§ **Work to complete**
Give again only the lines from the line that holds "The width and height of the screenshot is (392, 696)." to the end of the data, inclusive, omitting all pictures.

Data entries

_ _ _ _ _ _ _

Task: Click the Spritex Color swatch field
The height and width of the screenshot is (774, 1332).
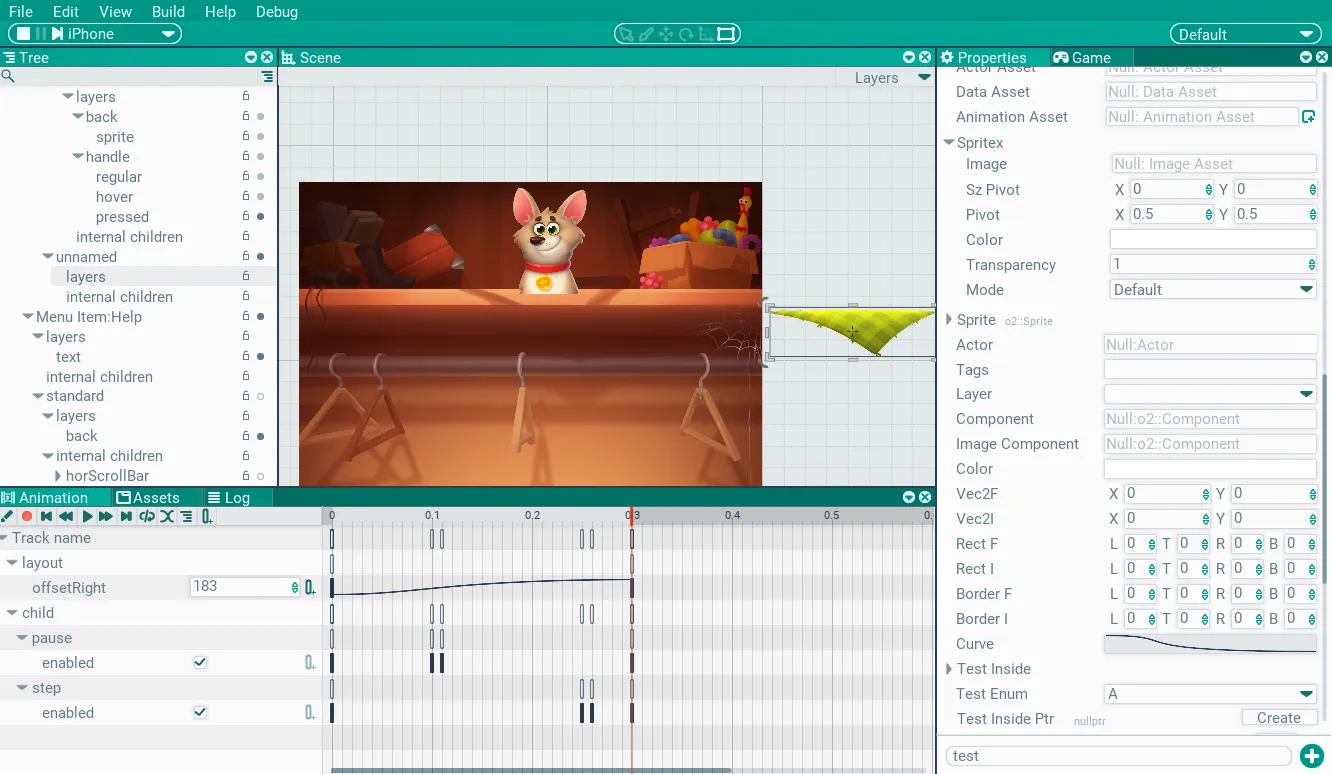Action: pyautogui.click(x=1213, y=240)
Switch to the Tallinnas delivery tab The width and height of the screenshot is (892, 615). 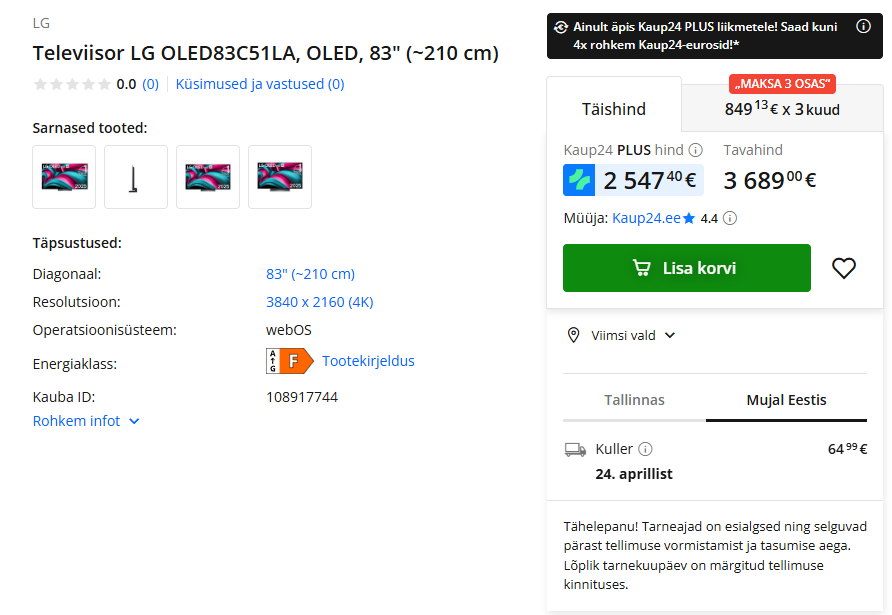[x=634, y=400]
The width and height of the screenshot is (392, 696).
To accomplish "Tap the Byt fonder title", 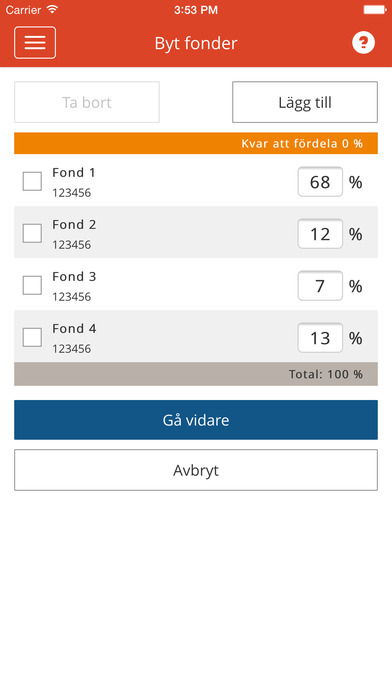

_ _ _ _ _ _ _

§ **Completed task**
The width and height of the screenshot is (392, 696).
To accomplish "Tap the Byt fonder title", 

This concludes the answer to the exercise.